*** RECORDS Section Begins ***
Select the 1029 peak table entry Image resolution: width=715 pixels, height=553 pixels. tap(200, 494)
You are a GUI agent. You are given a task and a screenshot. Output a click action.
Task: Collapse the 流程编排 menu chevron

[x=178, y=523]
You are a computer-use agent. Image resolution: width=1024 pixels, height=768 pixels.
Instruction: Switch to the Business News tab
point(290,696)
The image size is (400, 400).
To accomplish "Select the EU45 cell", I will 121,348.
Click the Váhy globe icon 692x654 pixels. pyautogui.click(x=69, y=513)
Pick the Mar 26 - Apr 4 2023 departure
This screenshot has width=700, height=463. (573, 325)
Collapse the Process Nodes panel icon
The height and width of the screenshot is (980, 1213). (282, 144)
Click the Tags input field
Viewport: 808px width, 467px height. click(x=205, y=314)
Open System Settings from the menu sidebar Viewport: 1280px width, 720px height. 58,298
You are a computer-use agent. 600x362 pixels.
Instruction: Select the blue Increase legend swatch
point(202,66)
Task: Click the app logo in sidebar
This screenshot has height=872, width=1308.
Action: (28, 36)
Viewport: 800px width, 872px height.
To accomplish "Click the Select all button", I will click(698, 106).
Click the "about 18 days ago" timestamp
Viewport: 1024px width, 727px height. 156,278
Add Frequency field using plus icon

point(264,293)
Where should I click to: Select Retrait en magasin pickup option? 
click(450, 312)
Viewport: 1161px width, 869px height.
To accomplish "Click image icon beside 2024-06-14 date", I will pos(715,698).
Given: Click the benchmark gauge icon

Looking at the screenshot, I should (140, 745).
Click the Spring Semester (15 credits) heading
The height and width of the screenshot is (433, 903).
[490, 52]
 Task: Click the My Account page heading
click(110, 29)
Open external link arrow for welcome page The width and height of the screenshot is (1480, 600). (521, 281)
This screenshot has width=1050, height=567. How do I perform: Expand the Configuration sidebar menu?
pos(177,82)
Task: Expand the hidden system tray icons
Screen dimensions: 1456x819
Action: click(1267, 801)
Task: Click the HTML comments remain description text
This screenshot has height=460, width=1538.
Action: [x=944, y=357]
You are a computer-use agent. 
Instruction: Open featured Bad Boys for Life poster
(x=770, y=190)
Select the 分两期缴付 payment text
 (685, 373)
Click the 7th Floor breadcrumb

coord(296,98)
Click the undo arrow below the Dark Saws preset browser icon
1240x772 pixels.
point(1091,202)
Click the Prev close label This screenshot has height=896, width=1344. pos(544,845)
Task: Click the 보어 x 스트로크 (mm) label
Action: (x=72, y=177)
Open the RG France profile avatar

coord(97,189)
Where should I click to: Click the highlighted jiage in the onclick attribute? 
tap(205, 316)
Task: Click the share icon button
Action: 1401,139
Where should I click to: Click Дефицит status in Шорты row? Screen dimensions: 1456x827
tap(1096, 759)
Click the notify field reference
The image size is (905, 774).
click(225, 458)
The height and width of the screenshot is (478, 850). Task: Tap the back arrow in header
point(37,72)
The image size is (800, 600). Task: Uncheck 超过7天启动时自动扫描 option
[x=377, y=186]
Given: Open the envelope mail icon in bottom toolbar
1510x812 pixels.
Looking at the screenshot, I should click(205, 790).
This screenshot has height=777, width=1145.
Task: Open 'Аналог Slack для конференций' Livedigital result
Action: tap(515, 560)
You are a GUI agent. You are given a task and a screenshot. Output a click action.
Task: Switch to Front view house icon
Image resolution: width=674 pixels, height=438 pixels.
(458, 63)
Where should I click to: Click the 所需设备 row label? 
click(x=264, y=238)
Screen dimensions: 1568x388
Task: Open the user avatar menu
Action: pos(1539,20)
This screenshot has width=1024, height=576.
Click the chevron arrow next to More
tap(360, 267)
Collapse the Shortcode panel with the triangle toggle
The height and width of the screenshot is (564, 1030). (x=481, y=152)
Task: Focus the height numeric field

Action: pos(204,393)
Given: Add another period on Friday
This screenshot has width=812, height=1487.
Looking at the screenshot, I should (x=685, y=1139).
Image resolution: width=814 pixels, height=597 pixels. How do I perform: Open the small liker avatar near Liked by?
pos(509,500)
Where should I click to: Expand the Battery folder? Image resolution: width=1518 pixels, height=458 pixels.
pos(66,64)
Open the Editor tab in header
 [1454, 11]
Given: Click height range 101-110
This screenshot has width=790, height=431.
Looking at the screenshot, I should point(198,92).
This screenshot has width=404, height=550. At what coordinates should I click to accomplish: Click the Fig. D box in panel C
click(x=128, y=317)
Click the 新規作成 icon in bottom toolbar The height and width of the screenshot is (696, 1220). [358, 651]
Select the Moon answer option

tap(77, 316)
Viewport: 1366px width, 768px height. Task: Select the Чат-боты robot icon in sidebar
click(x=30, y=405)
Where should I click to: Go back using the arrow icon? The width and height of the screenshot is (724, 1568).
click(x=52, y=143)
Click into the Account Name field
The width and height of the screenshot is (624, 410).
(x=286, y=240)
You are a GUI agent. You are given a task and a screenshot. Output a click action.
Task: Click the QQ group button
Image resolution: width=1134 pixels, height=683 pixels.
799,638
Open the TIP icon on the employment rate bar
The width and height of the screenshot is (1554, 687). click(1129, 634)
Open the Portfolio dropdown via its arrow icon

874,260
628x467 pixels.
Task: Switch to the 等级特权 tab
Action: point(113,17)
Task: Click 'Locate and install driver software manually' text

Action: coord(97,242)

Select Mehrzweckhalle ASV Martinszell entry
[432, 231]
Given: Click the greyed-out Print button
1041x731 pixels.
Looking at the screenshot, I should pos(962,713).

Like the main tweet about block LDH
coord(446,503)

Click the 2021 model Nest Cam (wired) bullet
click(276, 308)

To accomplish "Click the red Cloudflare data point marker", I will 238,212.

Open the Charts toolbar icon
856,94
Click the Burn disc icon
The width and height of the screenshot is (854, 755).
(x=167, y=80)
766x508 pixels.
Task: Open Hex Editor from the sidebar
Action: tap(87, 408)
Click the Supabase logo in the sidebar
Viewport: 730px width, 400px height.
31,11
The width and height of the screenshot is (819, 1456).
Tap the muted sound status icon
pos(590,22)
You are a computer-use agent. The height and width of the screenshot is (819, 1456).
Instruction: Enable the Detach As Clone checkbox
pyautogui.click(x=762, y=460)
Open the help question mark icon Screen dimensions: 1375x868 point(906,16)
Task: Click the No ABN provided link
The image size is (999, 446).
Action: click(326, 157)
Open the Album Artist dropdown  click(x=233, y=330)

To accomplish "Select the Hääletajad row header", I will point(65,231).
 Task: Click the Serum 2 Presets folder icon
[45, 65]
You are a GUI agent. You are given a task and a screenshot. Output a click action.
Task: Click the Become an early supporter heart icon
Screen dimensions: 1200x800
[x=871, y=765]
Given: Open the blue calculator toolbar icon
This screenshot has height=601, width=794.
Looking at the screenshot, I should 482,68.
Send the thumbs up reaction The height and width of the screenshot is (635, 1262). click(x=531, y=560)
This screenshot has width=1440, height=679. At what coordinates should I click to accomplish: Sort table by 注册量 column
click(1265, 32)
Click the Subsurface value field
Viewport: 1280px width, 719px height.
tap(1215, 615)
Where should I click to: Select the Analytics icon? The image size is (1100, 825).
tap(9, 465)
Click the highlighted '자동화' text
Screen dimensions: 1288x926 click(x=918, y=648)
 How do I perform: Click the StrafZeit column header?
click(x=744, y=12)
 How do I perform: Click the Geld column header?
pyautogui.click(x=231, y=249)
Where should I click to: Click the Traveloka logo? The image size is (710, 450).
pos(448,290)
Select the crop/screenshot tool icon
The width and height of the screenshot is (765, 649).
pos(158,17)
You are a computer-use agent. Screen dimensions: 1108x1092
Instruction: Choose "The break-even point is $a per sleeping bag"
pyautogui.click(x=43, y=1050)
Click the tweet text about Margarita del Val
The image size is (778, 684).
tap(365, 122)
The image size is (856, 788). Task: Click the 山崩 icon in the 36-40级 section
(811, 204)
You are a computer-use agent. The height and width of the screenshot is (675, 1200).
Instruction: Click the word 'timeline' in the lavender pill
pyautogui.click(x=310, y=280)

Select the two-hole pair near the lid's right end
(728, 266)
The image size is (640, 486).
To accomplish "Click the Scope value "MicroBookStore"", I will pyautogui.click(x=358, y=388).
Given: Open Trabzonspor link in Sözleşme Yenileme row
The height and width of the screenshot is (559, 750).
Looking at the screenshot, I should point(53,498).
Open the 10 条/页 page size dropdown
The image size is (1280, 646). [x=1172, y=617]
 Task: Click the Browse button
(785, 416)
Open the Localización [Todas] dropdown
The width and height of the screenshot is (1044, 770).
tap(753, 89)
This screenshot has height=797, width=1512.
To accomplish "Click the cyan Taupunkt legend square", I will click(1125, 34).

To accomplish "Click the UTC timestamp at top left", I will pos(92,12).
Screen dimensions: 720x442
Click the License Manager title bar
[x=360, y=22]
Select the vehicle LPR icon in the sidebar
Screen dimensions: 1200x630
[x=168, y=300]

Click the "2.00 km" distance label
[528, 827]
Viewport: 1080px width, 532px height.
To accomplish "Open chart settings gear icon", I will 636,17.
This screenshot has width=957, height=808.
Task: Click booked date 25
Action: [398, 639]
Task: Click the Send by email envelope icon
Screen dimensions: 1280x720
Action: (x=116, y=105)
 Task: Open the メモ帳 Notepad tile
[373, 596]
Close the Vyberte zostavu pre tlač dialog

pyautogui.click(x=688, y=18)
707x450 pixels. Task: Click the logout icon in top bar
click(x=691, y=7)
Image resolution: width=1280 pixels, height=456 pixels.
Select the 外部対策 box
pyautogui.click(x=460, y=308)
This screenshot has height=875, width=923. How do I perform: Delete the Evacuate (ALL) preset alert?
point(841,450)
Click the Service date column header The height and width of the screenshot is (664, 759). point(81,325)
*** RECORDS Section Ends ***
WHAT THE TASK REQUIRES: Where a line of the records above holds the word "Send", copy that line.

SOLUTION TO THIS EXERCISE:
Send the thumbs up reaction The height and width of the screenshot is (635, 1262). click(x=531, y=560)
Task: Click the Send by email envelope icon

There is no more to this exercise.